Acid based wheel cleaners are very effective but can attack alloy if damage to the protective lacquer occurs. Similarly alkaline or caustic wheel cleaners can damage substrates in a similar fashion. Acid based cleaners are typically the most effective as they attack the metallic objects reducing their size which allows them to be released from the lacquer.

auto-wheel provides the same release function by using a unique chelating process that renders the iron particles water soluble this together with a strong degreasing action ensure auto-wheel provides safe effective wheel cleaning.

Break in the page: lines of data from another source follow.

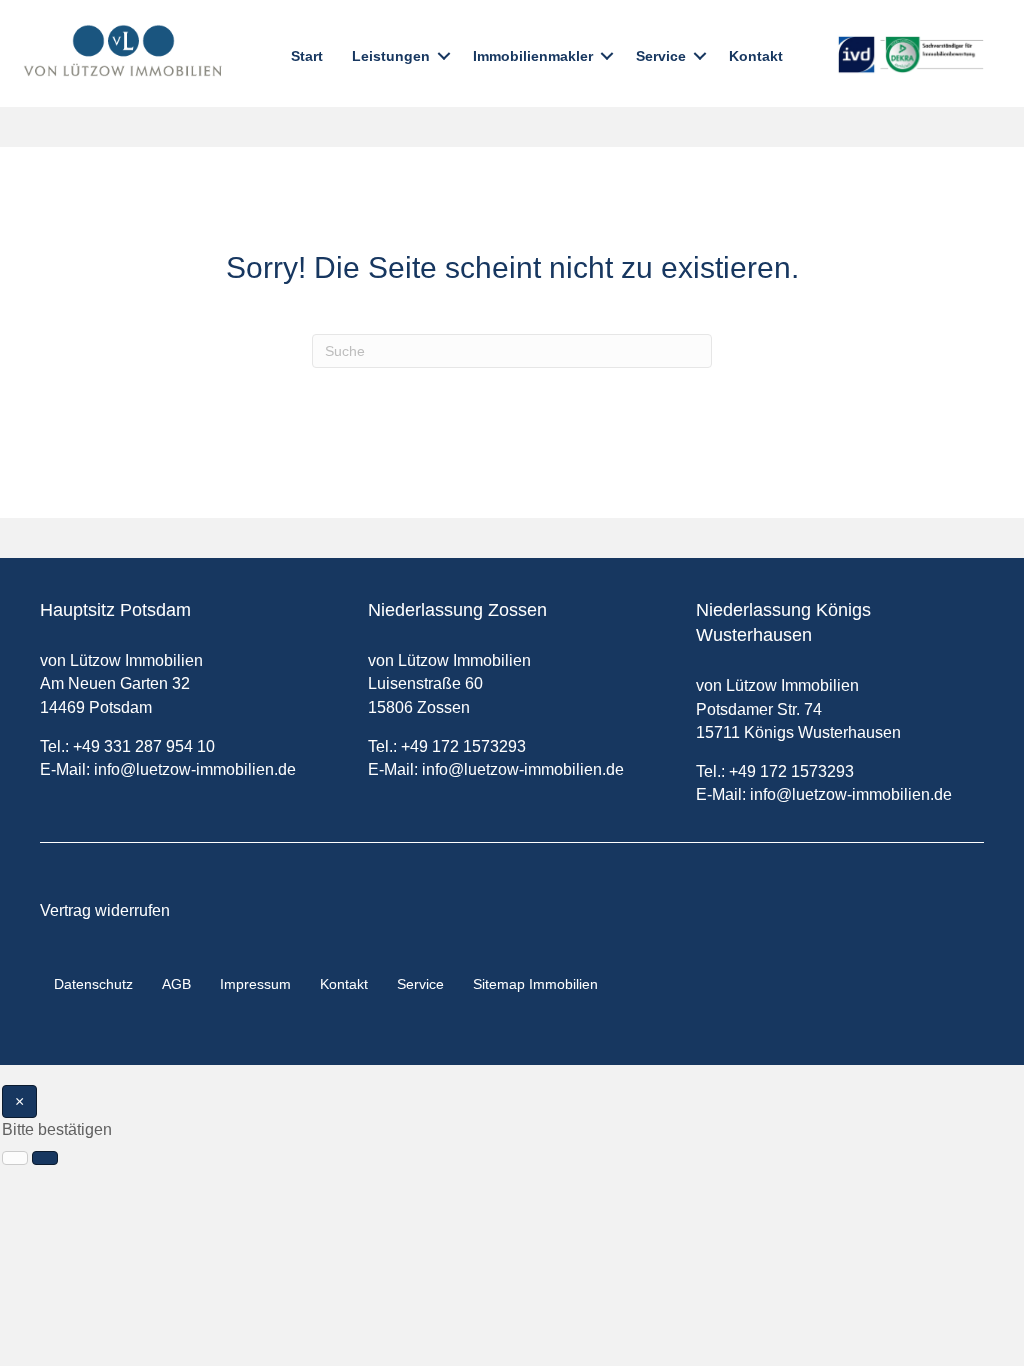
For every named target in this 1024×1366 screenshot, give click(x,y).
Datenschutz (93, 984)
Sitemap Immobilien (535, 984)
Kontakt (756, 56)
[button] (444, 56)
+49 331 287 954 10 (144, 746)
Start (307, 56)
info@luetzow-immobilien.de (195, 769)
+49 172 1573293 (463, 746)
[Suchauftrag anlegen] (45, 1158)
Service (661, 56)
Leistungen (391, 56)
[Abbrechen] (15, 1158)
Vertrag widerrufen (105, 910)
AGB (176, 984)
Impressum (255, 984)
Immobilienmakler (533, 56)
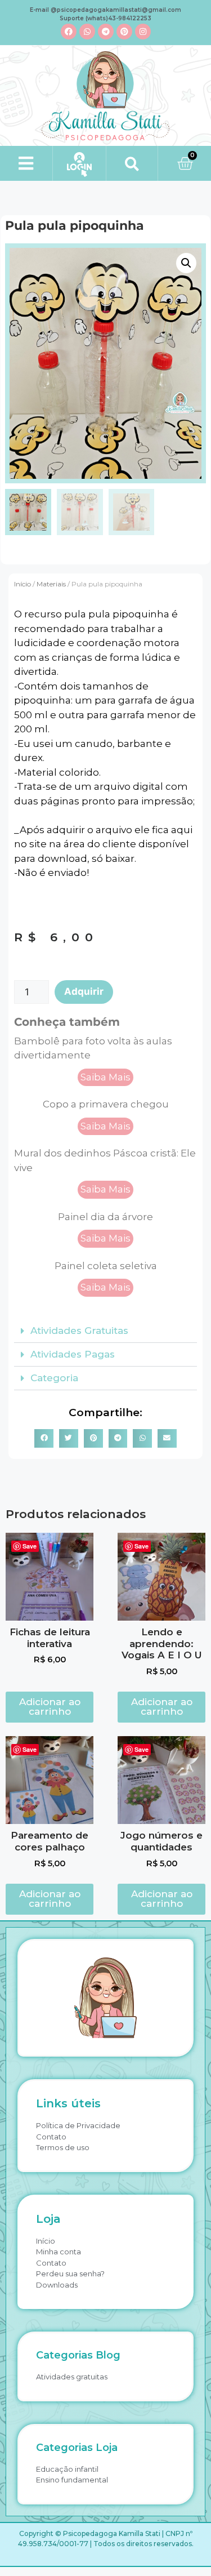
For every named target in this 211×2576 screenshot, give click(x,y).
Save (30, 1546)
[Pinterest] (124, 31)
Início (22, 584)
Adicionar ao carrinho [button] (49, 1706)
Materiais (51, 584)
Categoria (54, 1377)
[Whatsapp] (87, 31)
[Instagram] (143, 31)
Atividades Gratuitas (79, 1330)
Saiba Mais (105, 1077)
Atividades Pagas (72, 1354)
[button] (26, 163)
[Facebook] (69, 31)
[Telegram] (106, 31)
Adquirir (84, 991)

Korrosol's ph is 6.5 - 7.5.


----------



## Johnyb (Feb 5, 2018)

andy198712 said:


> where are you finding that? i've found it about £15 per litre....
> 
> cheers


I get it off the autosmart rep for £30 for 5 ltr
I got cobalt 5ltr for £22 is that cheap?


----------



## andy198712 (Jan 20, 2018)

Johnyb said:


> I get it off the autosmart rep for £30 for 5 ltr
> I got cobalt 5ltr for £22 is that cheap?


Decent, eBay are way behind the game then!


----------



## LeeH (Jan 29, 2006)

Auto Allure is probably your next best bet if your AS rep won’t play ball. It’s what I use, it’s effective. 

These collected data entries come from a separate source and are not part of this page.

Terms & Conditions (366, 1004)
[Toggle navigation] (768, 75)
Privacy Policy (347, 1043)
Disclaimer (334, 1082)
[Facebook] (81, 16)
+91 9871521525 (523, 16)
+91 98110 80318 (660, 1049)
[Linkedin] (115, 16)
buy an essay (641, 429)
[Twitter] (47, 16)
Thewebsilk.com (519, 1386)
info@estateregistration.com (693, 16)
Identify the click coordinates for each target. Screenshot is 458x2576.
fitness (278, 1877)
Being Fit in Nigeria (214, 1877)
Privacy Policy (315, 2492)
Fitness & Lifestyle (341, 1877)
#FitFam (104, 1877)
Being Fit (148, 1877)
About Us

Sent from my iPhone using Tapatalk Pro


----------



## Hawkesybaby (Jun 17, 2016)

Autoglanz Blood Tonic, best ive used and doesnt smell like death!!!


----------



## Woodsmoke (Feb 12, 2018)

I used BH auto wheel to clean of my paint.. worked a treat..


----------



## Meirion658 (Feb 11, 2012)

AS Red 7 for me. Cost £30 for 5lts and can be used on wheels and bodywork which gives extra saving


----------



## garycha (Mar 29, 2012)

I use Gtechniq W6 which is costly at 5L @ 40 quid, but it is thick so little goes a long way and clings well. I use on body and alloys every few months and it does not seem to impact the coatings beneath - quite the opposite, it gives Exo a new lease of life. 

I was getting through iron x too fast before.


----------